Entries linking to lead-up
"to guide," Old English lædan (transitive) "cause to go with oneself; march at the head of, go before as a guide, accompany and show the way; carry on; sprout forth, bring forth; pass (one's life)," causative of liðan "to travel," from Proto-Germanic *laidjanan (source also of Old Saxon lithan, Old Norse liða "to go," Old High German ga-lidan "to travel," Gothic ga-leiþan "to go"), from PIE *leit- (2) "to go forth."
Of roads, c. 1200. Meaning "to be in first place" is from late 14c. Intransitive sense, "act the part of a leader," is from 1570s. Sense in card playing, "to commence a round or trick," is from 1670s. Meaning "take the directing part in a musical performance or prayer" is from 1849. Related: Led; leading.
To lead with one's chin "leave oneself vulnerable in a contest" (1946) is a figure from boxing. To lead on "entice to advance" is from 1590s. To figuratively lead (someone) by the nose "guide by persuasion" is from 1580s, from draught animals (earlier lead by the sleeve, early 15c.). To lead (someone) a dance "compel through a course of irksome actions" is from 1520s.

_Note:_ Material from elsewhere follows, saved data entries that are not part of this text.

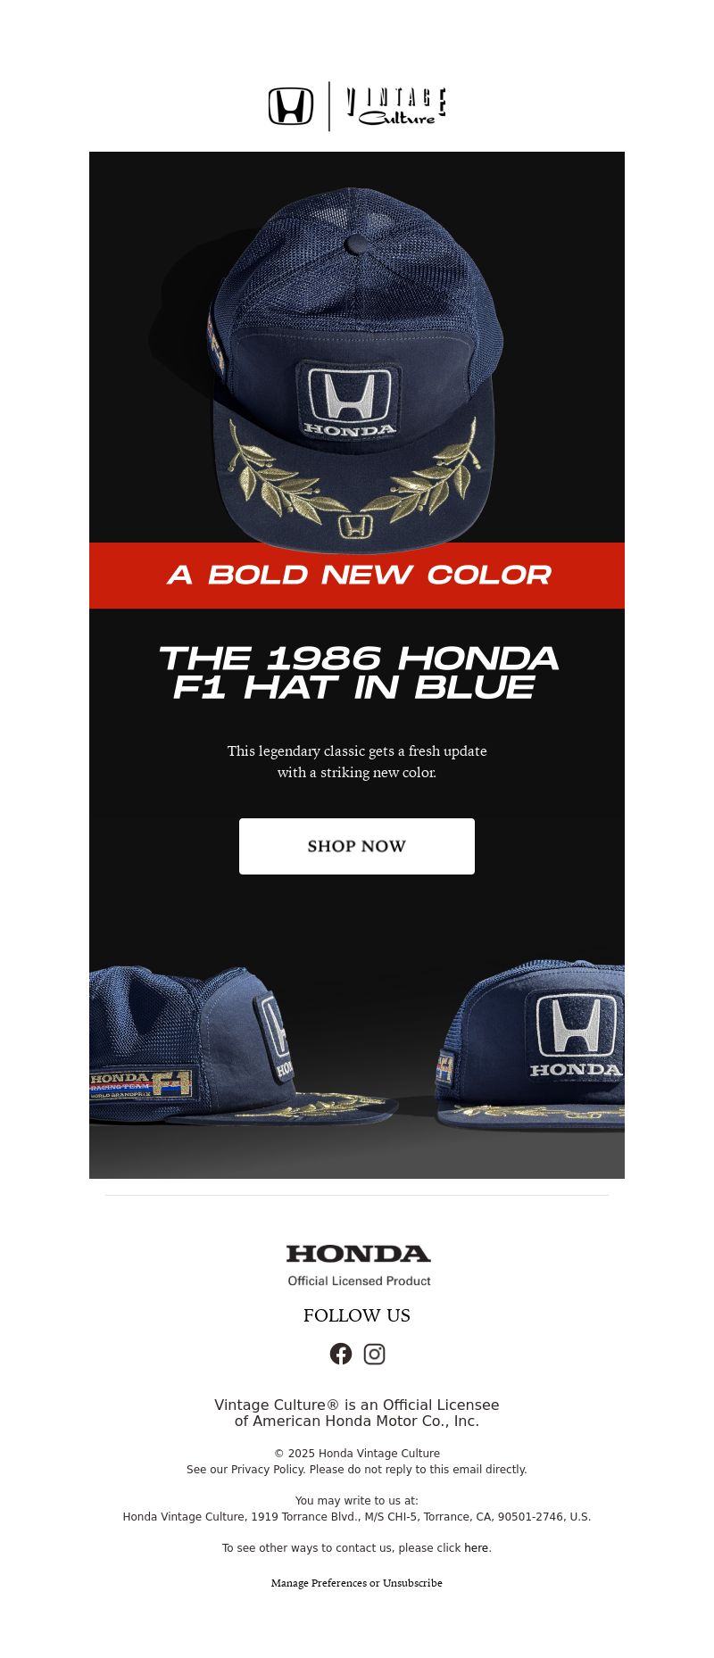
Task: Click the SHOP NOW button
Action: point(357,846)
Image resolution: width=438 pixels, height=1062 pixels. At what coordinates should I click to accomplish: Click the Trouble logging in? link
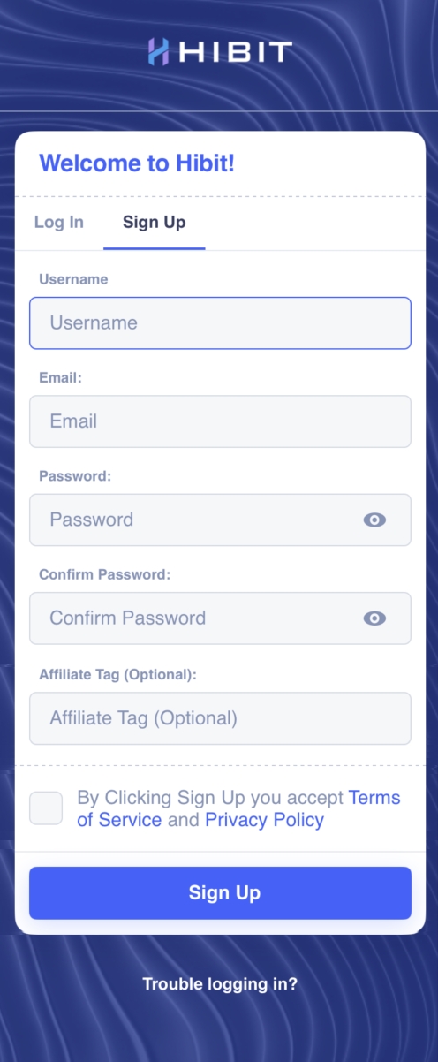220,984
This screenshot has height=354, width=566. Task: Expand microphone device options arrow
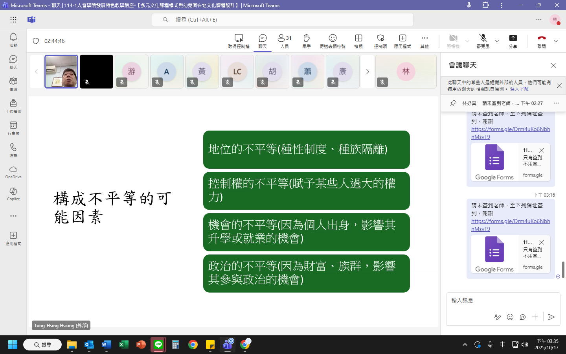497,41
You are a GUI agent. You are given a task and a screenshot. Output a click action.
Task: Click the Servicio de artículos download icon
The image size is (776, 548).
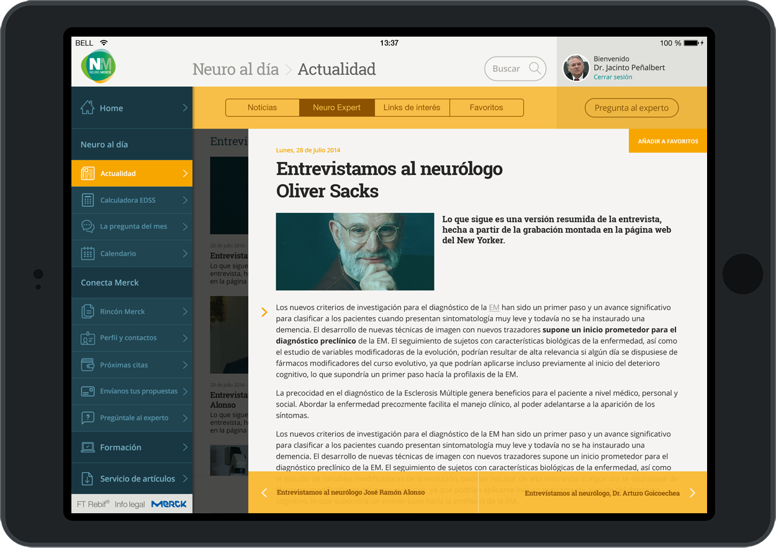point(88,478)
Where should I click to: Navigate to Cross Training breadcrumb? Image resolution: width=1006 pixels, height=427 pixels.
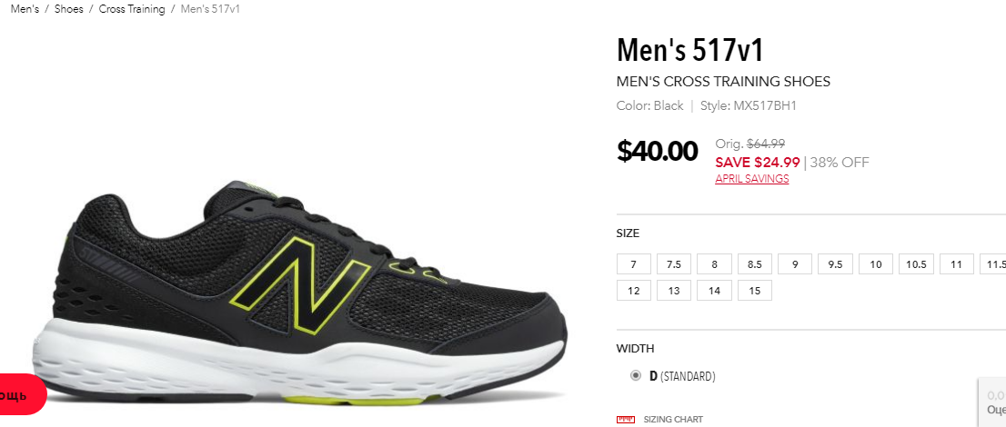coord(132,9)
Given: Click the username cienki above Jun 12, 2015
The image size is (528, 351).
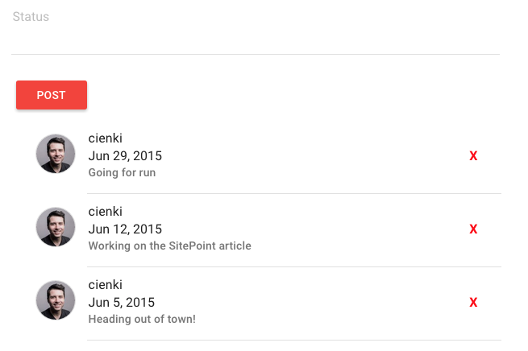Looking at the screenshot, I should click(105, 212).
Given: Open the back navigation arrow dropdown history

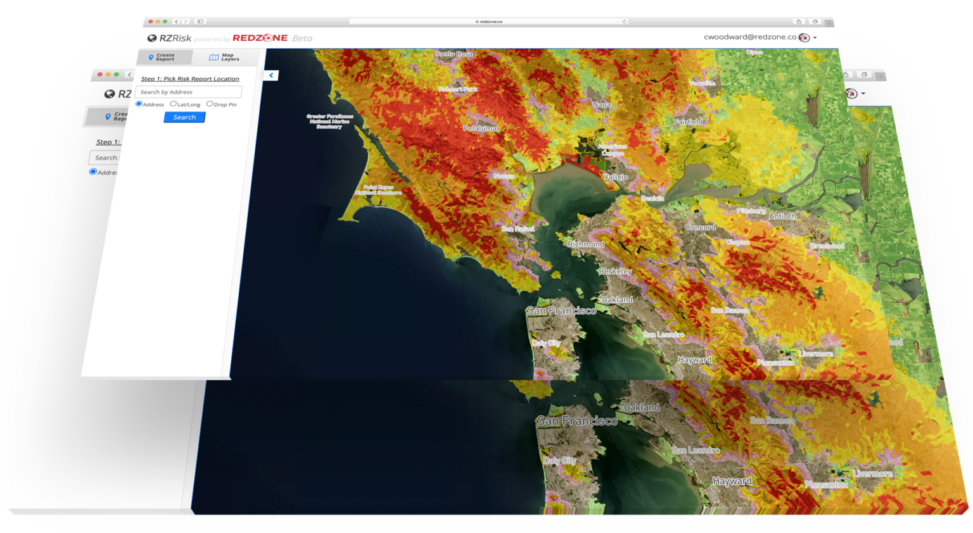Looking at the screenshot, I should [176, 22].
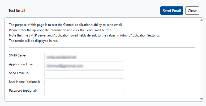Click the 'Please enter the appropriate information' line

pos(61,30)
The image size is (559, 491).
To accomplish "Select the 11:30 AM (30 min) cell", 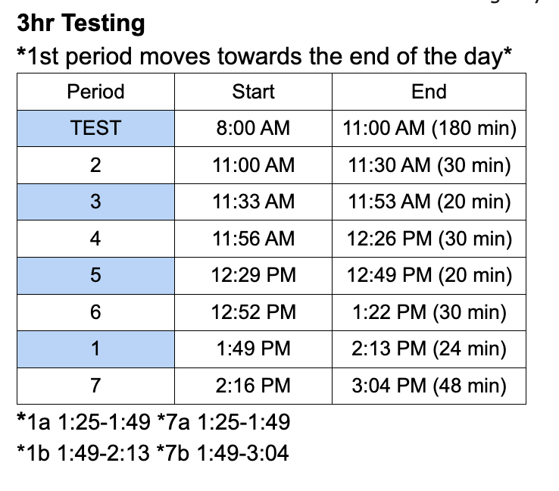I will pyautogui.click(x=429, y=165).
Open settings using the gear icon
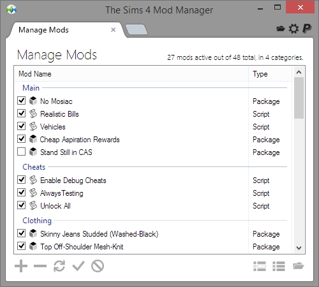The height and width of the screenshot is (287, 319). pyautogui.click(x=293, y=29)
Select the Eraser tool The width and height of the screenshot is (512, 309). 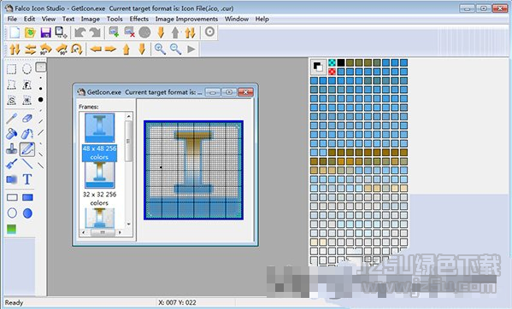pos(27,118)
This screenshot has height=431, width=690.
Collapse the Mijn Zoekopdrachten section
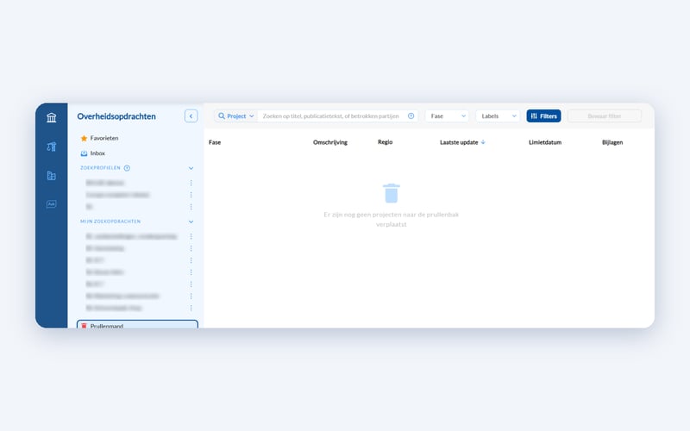click(x=191, y=222)
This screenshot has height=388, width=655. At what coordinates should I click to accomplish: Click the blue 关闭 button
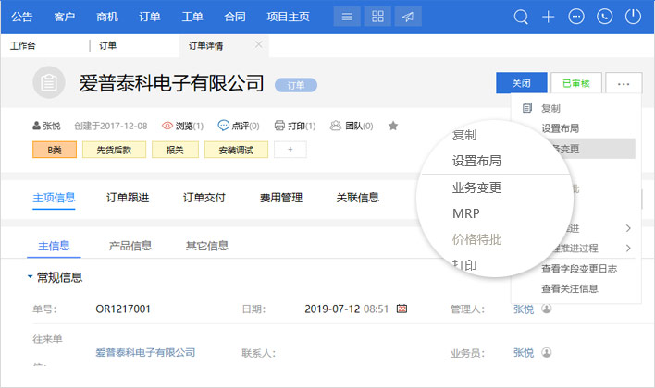click(521, 83)
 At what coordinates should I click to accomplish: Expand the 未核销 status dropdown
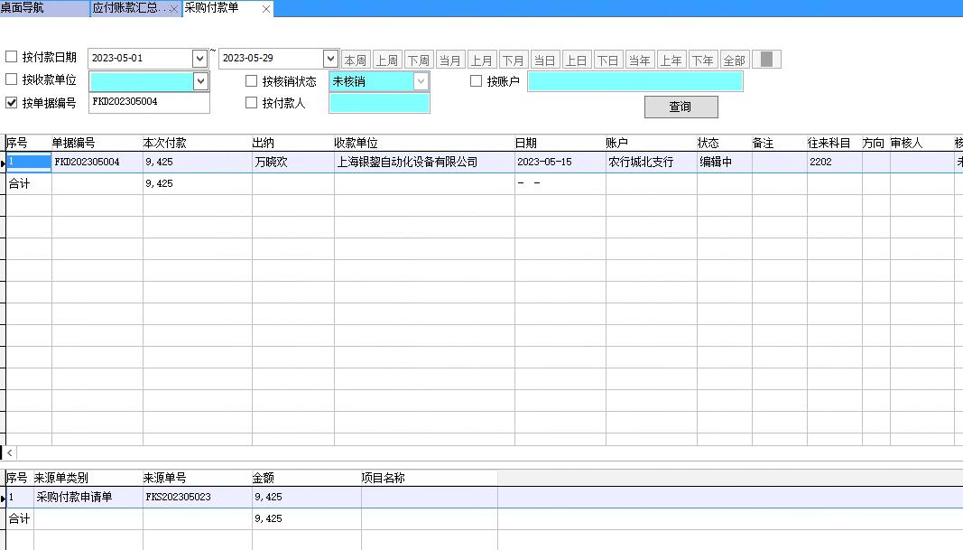pos(421,81)
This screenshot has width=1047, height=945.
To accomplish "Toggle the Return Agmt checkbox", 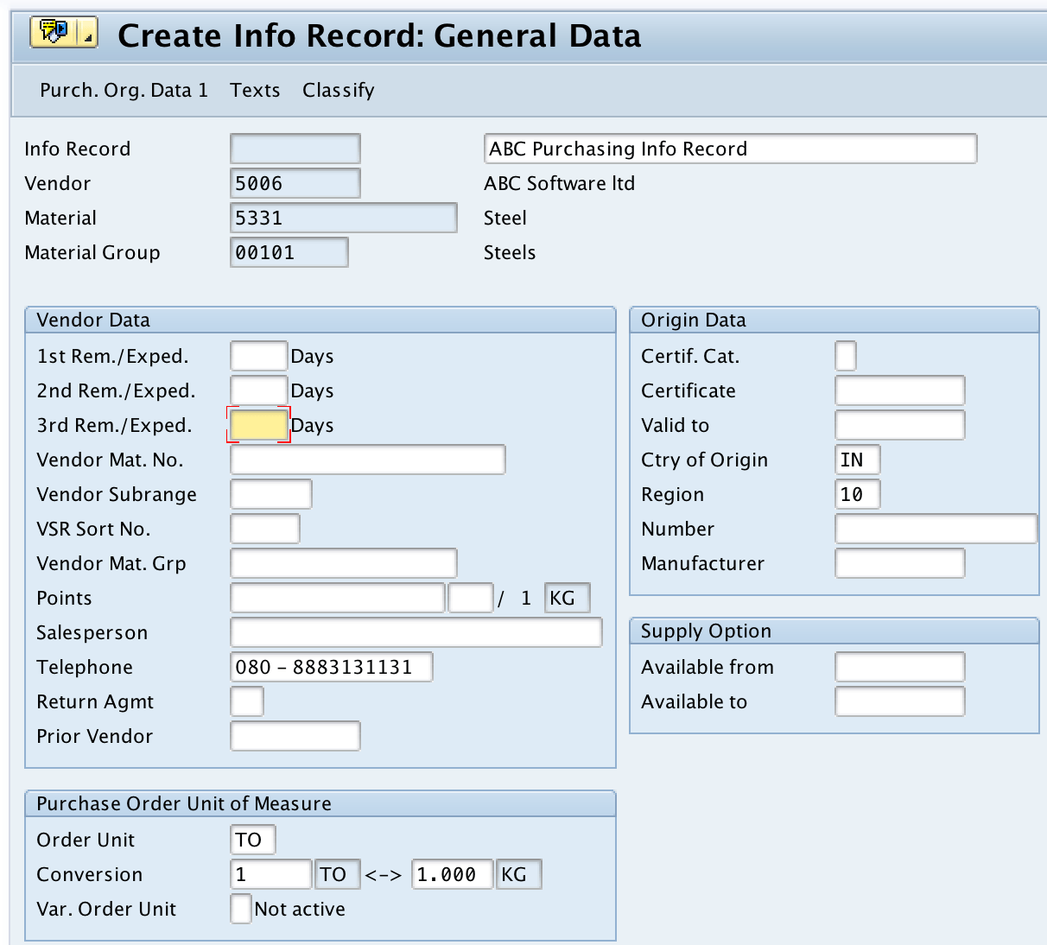I will point(246,701).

Old English up, uppe, from Proto-Germanic *upp- "up" (source also of Old Frisian, Old Saxon up "up, upward," Old Norse upp; Danish, Dutch op; Old High German uf, German auf "up"; Gothic iup "up, upward," uf "on, upon, under;" Old High German oba, German ob "over, above, on, upon"), from PIE root *upo "under," also "up from under," hence also "over."
As a preposition, "to a higher place" from c. 1500; also "along, through" (1510s), "toward" (1590s). Often used elliptically for go up, come up, rise up, etc. Up the river "in jail" first recorded 1891, originally in reference to Sing Sing, which is up the Hudson from New York City. To drive someone up the wall (1951) is from the notion of the behavior of lunatics or caged animals. Insulting retort up yours (scil. ass) is attested by late 19c.